Un salto che, però, non può riguardare solo il porto. «Parliamo di una utenza esigente - spiega il presidente dell’Autorità di Sistema Portuale del Mare Adriatico Meridionale, Francesco Mastro - che può fare cambusa anche da 20mila euro o spendere 15mila euro per una cena. Chi arriva dal mare sa cosa vuole e si aspetta di trovare servizi adeguati a terra». È qui che si gioca la sfida: costruire un sistema capace di sostenere questo tipo di domanda, dall’approvvigionamento ai trasporti, fino all’accoglienza e all’offerta commerciale e culturale.
Serve, in altre parole, un patto tra porto e città. «La crescita dei flussi deve andare di pari passo con la crescita della città in termini di servizi», sottolinea Mastro, indicando chiaramente la direzione. Il presidente rivendica anche la continuità amministrativa del percorso intrapreso: «Ho ereditato un lavoro già avviato da Ugo Patroni Griffi, che ha avuto una visione lungimirante. Oggi stiamo portando avanti e consolidando quel percorso, con l’obiettivo di far fare a Bari il salto definitivo».
I numeri, intanto, confermano che il cambiamento è già in corso. Nel 2025 il porto di Bari ha superato le 500mila presenze crocieristiche, registrando una crescita del 19 per cento rispetto all’anno precedente. Per il 2026 sono previsti 206 scali di navi da crociera. Ma il dato più significativo riguarda la permanenza: circa il 45 per cento dei passeggeri non è più soltanto di passaggio, bensì sceglie di fermarsi in città. Un cambio di paradigma che rafforza il ruolo di Bari come destinazione, con una tendenza chiaramente al rialzo.
A rafforzare questa tendenza, arriva il nuovo terminal crociere sulla banchina 10, pronto entro l’inizio dell’estate. Una struttura da circa 3mila metri quadrati, moderna e polifunzionale, gestita da MSC Crociere per i prossimi dieci anni e destinata a diventare un vero hub sul mare. «Con il nuovo terminal - sottolinea Mastro - la proposta farà un balzo totale. I servizi saranno sicuramente all’altezza delle aspettative». Il punto, però, resta sempre lo stesso: trasformare la crescita dei flussi in sviluppo reale per la città. «Serve un sistema che funzioni: dai collegamenti tra porto e centro ai servizi, fino alla capacità di raccontare il territorio».

> **Consegne**
1. Riscrivi tutto il brano sul porto di Bari da "Un salto che, però, non" fino a "commerciale e culturale.", cambiando "cambusa" in "provviste".
2. Secondo il brano sul porto di Bari, che soglia di presenze crocieristiche ha superato il porto nel 2025?
Usa soltanto il brano, senza fonti esterne.

> **Dati forniti**

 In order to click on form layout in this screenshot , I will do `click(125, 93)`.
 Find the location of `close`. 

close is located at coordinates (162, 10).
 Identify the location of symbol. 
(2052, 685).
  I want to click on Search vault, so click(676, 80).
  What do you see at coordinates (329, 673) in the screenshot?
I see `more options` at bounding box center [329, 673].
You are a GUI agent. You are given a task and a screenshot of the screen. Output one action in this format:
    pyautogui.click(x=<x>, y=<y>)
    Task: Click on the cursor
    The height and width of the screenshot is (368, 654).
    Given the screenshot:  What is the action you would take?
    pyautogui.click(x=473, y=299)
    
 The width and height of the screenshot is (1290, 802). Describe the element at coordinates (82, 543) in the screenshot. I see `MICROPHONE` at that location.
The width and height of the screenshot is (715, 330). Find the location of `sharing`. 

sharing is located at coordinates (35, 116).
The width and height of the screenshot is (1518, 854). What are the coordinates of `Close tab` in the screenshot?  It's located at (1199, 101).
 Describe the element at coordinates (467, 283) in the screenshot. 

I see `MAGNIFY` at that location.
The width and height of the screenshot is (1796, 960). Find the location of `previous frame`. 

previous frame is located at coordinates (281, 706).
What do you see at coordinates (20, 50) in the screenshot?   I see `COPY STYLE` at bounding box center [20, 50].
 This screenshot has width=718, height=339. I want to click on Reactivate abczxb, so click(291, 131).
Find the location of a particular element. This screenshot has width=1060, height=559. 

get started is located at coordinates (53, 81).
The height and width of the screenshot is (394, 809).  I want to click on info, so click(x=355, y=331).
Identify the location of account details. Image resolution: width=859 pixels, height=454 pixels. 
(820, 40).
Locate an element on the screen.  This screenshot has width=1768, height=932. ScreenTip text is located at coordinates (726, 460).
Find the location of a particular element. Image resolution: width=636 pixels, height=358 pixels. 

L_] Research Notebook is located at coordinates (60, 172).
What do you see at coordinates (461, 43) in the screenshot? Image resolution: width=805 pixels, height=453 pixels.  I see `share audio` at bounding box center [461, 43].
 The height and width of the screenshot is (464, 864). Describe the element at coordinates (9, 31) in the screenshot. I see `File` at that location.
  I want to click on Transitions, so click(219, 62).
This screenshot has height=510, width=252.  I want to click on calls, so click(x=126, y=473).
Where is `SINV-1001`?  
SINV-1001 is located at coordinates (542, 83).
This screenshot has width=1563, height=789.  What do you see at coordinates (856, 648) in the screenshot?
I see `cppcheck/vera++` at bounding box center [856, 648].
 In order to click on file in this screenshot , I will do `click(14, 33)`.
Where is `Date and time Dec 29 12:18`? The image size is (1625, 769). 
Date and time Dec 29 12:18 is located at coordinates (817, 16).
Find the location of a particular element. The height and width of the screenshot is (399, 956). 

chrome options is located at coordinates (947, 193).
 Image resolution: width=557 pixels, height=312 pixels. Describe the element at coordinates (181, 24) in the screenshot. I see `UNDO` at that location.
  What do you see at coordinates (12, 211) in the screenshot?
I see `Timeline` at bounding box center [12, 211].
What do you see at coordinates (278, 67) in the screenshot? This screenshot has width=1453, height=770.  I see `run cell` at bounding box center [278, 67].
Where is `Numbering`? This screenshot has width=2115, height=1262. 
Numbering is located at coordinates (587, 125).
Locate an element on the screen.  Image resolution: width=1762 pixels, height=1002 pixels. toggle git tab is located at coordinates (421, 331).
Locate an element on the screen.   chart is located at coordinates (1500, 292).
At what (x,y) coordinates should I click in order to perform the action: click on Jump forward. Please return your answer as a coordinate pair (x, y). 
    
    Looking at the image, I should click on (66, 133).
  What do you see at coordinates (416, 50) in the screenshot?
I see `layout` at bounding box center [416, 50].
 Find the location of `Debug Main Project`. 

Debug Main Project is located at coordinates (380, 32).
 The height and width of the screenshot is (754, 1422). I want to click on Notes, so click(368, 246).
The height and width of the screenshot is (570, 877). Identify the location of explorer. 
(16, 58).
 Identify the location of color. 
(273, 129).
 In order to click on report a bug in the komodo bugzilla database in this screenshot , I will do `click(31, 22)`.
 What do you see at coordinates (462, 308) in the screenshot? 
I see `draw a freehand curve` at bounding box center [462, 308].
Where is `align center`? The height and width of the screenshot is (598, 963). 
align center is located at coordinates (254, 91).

> **Risposte**
1.
Un salto che, però, non può riguardare solo il porto. «Parliamo di una utenza esigente - spiega il presidente dell’Autorità di Sistema Portuale del Mare Adriatico Meridionale, Francesco Mastro - che può fare provviste anche da 20mila euro o spendere 15mila euro per una cena. Chi arriva dal mare sa cosa vuole e si aspetta di trovare servizi adeguati a terra». È qui che si gioca la sfida: costruire un sistema capace di sostenere questo tipo di domanda, dall’approvvigionamento ai trasporti, fino all’accoglienza e all’offerta commerciale e culturale.

2. Le 500mila presenze crocieristiche.